Leaving with a deal?

If the proposed EU withdrawal agreement negotiated by Boris Johnson is approved, personal data will continue to flow under existing rules until the end of 2020 under transitional arrangements, while a longer-term solution is put in place.

 

Contact our Data Protection team now.

 

Simply, there will be no change for businesses during this transitional period.

The expectation then is that during this period the EU will confirm the UK as having “adequate” data protection laws, thus enabling data to continue to flow unrestricted on the expiry of the transitional period.

Leaving with no deal?

It will come as no surprise that a no deal scenario is more complex and difficult for businesses who are processing and transferring data between the UK and EU – particularly if your business is receiving personal data from the EU/EU citizens!

UK to EU data flows – the UK government has made it clear that it will not restrict data flowing from the UK to the EU. So if your business sends UK personal data to the EU for processing then this will be unrestricted.

EU to UK data flows – There is however significantly more risk for businesses which receive personal data from EU countries/data subjects. This is because the UK will on exit from the EU immediately be treated as outside the EU and will not have been confirmed by the EU (at least initially) as having adequate data protection laws…despite that fact that our laws will at that point be identical!

In practice, this will in most cases mean that controllers and processors will have to act quickly to review and amend their contracts:

  • Controllers will need to implement EU approved standard contractual clauses with all their data processors, to ensure that EU data subjects’ rights are fully protected.
  • Processors will need to ensure that their contracts are reviewed to ensure that they are able to continue to comply with their obligations.

data flows, gdpr, brexit

 

Conclusions

Given that it seems very unlikely that the UK Parliament will allow a ‘no deal’ scenario, then our immediate advice is: don’t panic.

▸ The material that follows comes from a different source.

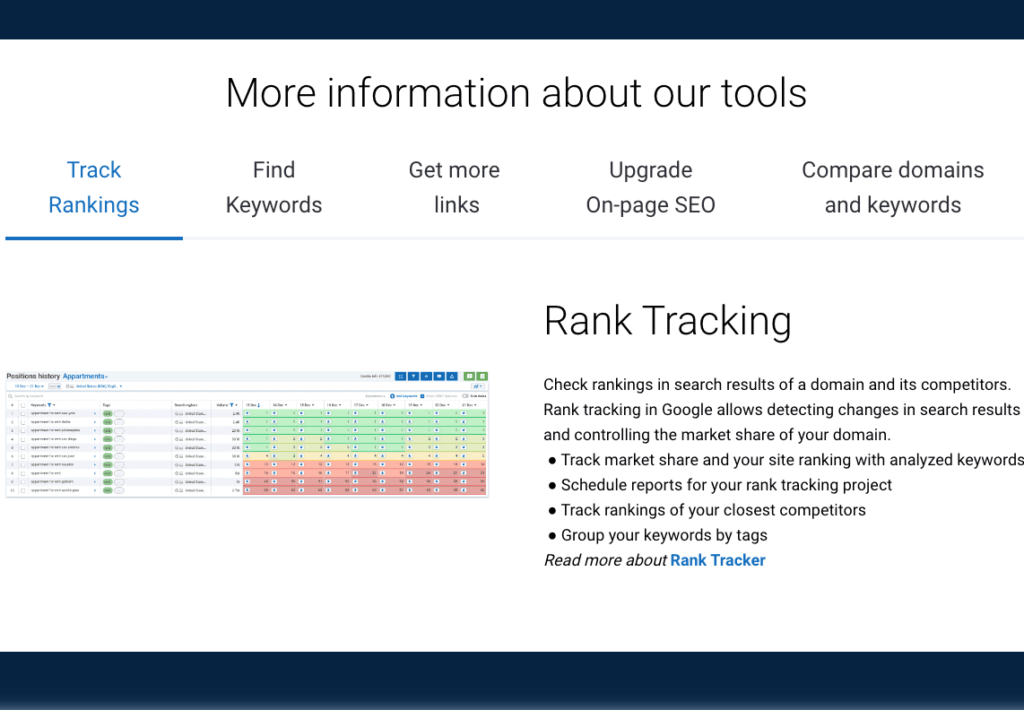Click the Positions history screenshot thumbnail
Viewport: 1024px width, 710px height.
pos(247,434)
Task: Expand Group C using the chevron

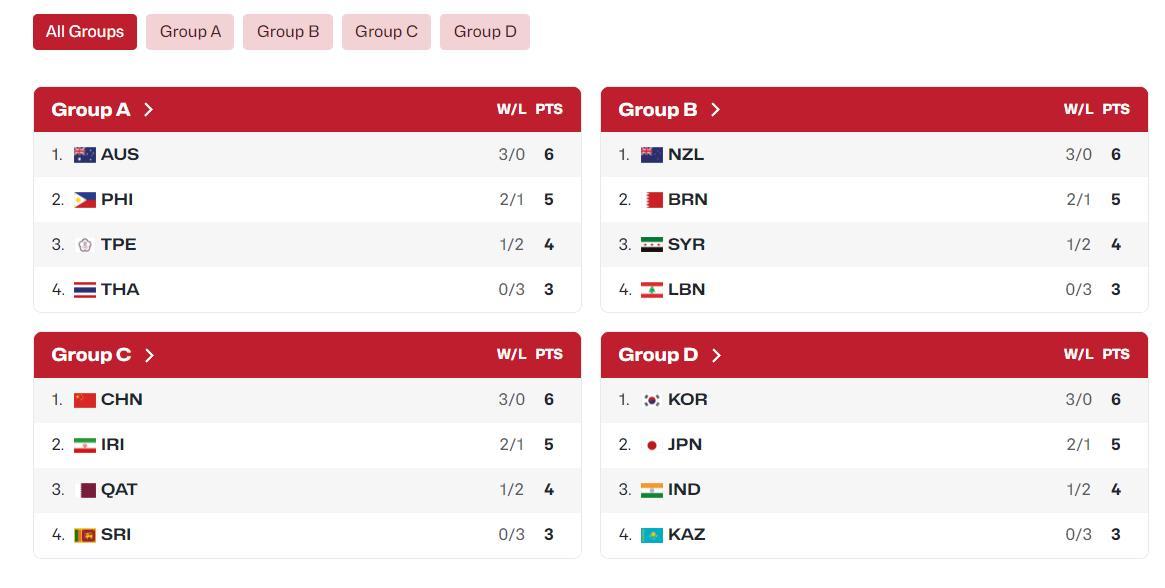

If there is a deal, including approval of Boris Johnson’s deal, then the status quo will remain during a transitional period, which will give businesses time to react to any future changes.

As contingency planning for a no deal scenario, it may be prudent to review:

  • your processing activities (to assess what processing of EU data you are conducting);
  • your existing contracts with third-party processors
  • what changes would be needed to these contracts to implement the EU standard clauses if a no deal occurred.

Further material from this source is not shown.